The Election Aftermath
The US Presidential result will shape the world. Here's my perspective on what we can expect.
There is a growing awareness that all is not right with the global economy. The false dawns of ‘recovery’ spruiked by politicians and bankers in an attempt to lure consumers into greater consumption are increasingly falling on deaf ears.
Consumers are saving what they can in an attempt to improve their personal balance sheets. This is in stark contrast to many national governments who are compounding debt upon debt in an attempt to keep kicking the ‘economic can’ down the road. The problem confronting these governments is that the ‘can kicking’ has been going on for decades and their efforts are increasingly laboured.
As the level of government debt increases, the potential consequences become increasingly dire for their citizens. Debt can only be repaid through higher taxes, reduced spending or by inflationary means. Another option is to simply default on the debt, an alternative chosen on a number of occasions by governments throughout history. This leaves the lender bearing the cost of bad loans. Should those lenders be another nation’s banks, and the loans be large enough, fiscal contagion can result.

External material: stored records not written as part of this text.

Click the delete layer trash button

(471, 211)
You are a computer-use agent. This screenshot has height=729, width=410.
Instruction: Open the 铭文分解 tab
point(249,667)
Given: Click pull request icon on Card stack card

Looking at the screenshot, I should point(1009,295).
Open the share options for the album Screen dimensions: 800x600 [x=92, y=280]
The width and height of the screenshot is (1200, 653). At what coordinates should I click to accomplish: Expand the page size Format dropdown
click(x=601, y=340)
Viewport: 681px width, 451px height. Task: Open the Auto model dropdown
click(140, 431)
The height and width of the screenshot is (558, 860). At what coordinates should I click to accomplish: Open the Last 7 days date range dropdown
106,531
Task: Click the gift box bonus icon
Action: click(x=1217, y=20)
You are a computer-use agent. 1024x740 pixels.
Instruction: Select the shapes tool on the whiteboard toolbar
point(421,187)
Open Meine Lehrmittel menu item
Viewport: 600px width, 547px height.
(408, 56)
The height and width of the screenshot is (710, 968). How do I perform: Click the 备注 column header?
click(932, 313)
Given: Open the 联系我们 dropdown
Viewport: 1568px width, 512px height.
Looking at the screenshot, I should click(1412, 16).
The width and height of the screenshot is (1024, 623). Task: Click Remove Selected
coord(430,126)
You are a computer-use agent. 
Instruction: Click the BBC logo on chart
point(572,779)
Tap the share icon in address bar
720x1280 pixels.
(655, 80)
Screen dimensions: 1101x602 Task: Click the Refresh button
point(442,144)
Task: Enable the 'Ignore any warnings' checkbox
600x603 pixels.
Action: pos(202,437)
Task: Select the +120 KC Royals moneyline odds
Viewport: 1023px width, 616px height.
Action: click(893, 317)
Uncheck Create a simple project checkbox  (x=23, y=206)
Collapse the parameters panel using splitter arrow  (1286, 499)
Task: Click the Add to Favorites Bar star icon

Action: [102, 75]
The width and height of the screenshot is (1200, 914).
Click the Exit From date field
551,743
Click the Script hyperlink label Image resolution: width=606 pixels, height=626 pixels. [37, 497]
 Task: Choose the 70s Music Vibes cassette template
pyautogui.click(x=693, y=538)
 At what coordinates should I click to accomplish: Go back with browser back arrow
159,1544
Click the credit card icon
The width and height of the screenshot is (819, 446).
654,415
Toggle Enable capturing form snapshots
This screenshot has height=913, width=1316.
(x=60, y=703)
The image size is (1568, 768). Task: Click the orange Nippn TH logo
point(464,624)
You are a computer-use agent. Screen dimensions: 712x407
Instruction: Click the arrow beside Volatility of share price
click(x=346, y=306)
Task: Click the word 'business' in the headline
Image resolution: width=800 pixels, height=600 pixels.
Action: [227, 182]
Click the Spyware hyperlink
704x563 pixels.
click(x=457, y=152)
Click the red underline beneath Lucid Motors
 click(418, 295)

This is the circumstance that many debtor nations find themselves in right now and all stops are being brought out by central bankers to prevent another global financial crisis.
The European Central Bank is printing money; so are the UK, America and Japan. This devalues the existing currency in circulation and encourages savers to spend or invest. This approach has fuelled large gains in major stock markets but has seen little or no translation into meaningful economic recovery.
And the lack of recovery is being felt by the mainstream.
In Australia, consumers are struggling with the cost of living. Australia is suddenly a very expensive place to live and do business. Food, utilities, rents and housing are a heavy burden compared with many other Western nations. Unfortunately, our government looks set to make that burden even heavier.
Treasurer Wayne Swan has indicated that his next budget will deliver his fifth consecutive deficit and that deficits will be business as usual into the foreseeable future. That suggests that the national debt will exceed the current $300 billion limit sometime soon and that parliament will be asked to approve yet another increase. It is tantamount to getting another extension on the credit card. Just like any other credit deferral, it will delay the day of reckoning but won’t make it disappear.
Hence Swan & Co will have us joining the ‘can kicking’ brigade so that someone else will be left to deal with the problems they will inevitably leave behind.
The difficulties attached to repaying several hundreds of billions in debt will be immense for our citizens. The interest bill alone is running to hundreds of millions of dollars – every week!
It will require a long period of austerity, something that our current Treasurer has actually lectured the world against. This is a clear signal that he has no intention of reining in his high spending, high taxing ways in the May budget.
In a nation with an ageing demographic, where workers are slowly being replaced by welfare recipients, the alarm bells should already be ringing. To date, our economy has survived the most incompetent government administrations in our history due to the rivers of gold produced from the mining boom. Those rivers are now flowing at a lesser rate thanks to the deteriorating health of the global economy. The implications of that slowdown for our national accounts, and for all of us, could be very dire indeed.